(Stored data entries)

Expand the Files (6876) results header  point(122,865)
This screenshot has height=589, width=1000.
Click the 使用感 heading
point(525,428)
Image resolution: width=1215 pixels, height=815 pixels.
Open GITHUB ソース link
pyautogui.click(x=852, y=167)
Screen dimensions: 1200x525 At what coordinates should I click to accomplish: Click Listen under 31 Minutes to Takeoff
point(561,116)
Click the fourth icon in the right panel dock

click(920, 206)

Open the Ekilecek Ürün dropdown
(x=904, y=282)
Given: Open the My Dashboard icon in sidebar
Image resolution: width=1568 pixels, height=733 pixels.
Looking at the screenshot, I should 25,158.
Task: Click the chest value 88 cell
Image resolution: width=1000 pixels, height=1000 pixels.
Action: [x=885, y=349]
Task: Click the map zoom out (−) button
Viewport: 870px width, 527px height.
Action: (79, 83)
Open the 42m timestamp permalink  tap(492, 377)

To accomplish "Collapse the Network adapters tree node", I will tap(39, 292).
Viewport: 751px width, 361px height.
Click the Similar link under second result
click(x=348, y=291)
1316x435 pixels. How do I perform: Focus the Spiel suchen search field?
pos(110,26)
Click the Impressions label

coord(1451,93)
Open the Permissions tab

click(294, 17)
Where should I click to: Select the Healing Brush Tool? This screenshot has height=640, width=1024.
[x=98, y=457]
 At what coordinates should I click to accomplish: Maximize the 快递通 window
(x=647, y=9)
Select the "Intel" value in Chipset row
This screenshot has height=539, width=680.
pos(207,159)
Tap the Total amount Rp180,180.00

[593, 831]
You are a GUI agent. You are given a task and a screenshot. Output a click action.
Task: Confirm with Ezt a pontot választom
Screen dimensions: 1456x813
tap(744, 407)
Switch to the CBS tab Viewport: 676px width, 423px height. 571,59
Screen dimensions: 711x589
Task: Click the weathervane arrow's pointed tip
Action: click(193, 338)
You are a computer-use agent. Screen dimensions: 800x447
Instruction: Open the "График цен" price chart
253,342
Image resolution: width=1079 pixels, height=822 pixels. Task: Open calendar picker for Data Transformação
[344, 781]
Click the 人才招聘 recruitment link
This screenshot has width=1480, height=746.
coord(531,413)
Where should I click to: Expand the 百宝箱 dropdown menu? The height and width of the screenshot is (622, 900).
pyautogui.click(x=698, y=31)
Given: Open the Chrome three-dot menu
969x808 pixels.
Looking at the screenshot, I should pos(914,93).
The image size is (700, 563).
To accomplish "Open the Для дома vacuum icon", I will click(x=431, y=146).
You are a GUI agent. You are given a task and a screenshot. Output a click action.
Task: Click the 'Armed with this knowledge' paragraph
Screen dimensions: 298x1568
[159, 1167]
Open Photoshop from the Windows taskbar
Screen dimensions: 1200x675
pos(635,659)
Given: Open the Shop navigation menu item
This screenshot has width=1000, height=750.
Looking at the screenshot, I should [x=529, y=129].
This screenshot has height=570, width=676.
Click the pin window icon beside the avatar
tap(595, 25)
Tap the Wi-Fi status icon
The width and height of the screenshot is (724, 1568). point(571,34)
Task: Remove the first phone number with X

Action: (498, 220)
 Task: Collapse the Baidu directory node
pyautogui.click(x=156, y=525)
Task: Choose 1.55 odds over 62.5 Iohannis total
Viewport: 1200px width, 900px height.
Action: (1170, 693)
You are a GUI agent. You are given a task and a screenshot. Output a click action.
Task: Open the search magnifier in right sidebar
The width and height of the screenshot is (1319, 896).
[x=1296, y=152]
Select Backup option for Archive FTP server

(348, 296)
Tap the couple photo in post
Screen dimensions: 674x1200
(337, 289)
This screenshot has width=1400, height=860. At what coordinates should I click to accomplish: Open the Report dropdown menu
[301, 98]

> [Brief] Whenever the string "value" turns up in a line of the data, copy that line.

> [Response area]
Task: Click the chest value 88 cell
Select the "Intel" value in Chipset row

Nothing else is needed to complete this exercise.